Reputation: 45
I have a dataframe:
Date Price
2021-01-01 29344.67
2021-01-02 32072.08
2021-01-03 33048.03
2021-01-04 32084.61
2021-01-05 34105.46
2021-01-06 36910.18
2021-01-07 39505.51
2021-01-08 40809.93
2021-01-09 40397.52
2021-01-10 38505.49
Date object
Price float64
dtype: object
And my goal is to find the longest consecutive period of growth.
It should return:
Longest consecutive period was from 2021-01-04 to 2021-01-08 with increase of $8725.32
and honestly I have no idea where to start with it. These are my first steps in pandas and I don't know which tools I should use to get this information.

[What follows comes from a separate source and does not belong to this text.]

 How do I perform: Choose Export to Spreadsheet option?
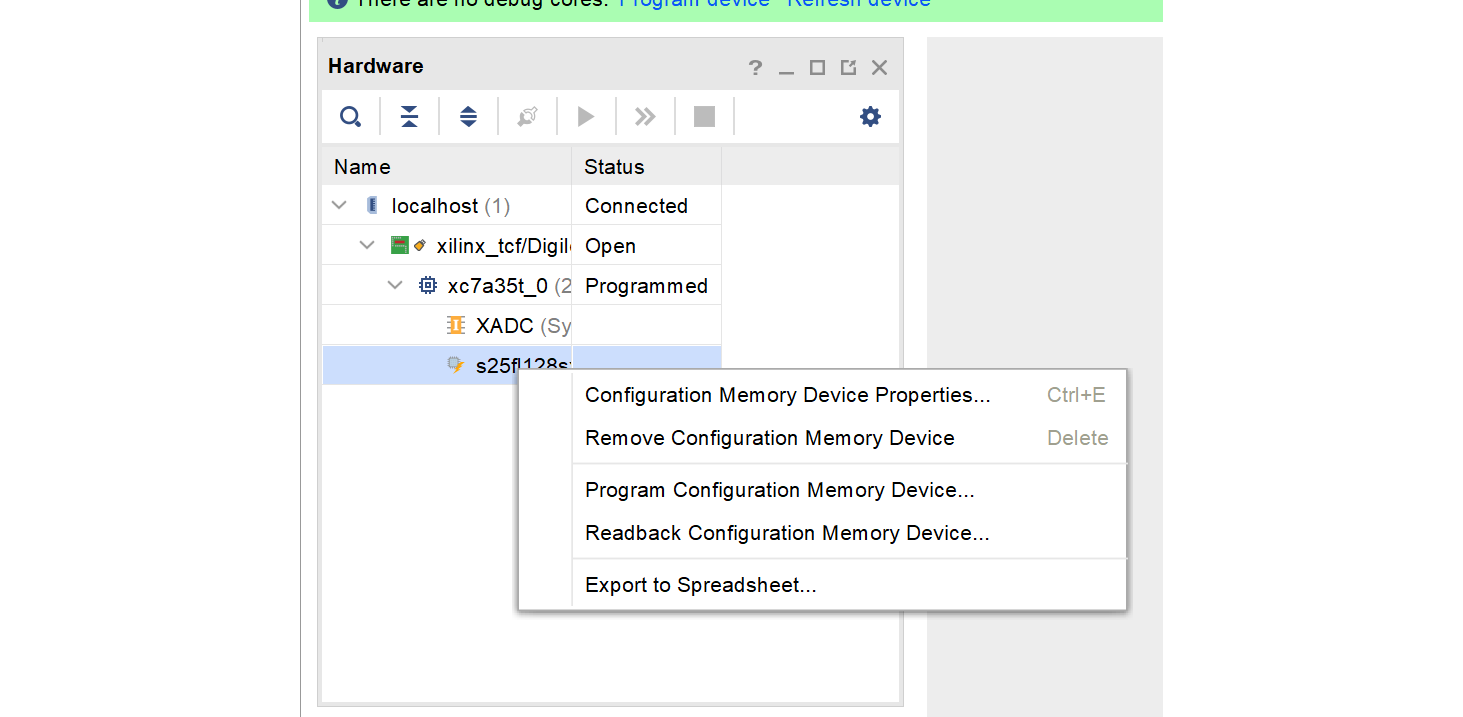(x=700, y=585)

Could anyone help me / point me in the right direction?
Upvotes: 3
Views: 909
Reputation: 323226
Something like what Quang did for split the group , then pick the number of group
s = df.Price.diff().lt(0).cumsum()
out = df.loc[s==s.value_counts().sort_values().index[-1]]
Out[514]:
Date Price
3 2021-01-04 32084.61
4 2021-01-05 34105.46
5 2021-01-06 36910.18
6 2021-01-07 39505.51
7 2021-01-08 40809.93
Upvotes: 0
Reputation: 150735
Detect your increasing sequence with cumsum on decreasing:
df['is_increasing'] = df['Price'].diff().lt(0).cumsum()
You would get:
Date Price is_increasing
0 2021-01-01 29344.67 0
1 2021-01-02 32072.08 0
2 2021-01-03 33048.03 0
3 2021-01-04 32084.61 1
4 2021-01-05 34105.46 1
5 2021-01-06 36910.18 1
6 2021-01-07 39505.51 1
7 2021-01-08 40809.93 1
8 2021-01-09 40397.52 2
9 2021-01-10 38505.49 3
Now, you can detect your longest sequence with
sizes=df.groupby('is_increasing')['Price'].transform('size')
df[sizes == sizes.max()]
And you get:
Date Price is_increasing
3 2021-01-04 32084.61 1
4 2021-01-05 34105.46 1
5 2021-01-06 36910.18 1
6 2021-01-07 39505.51 1
7 2021-01-08 40809.93 1
Upvotes: 4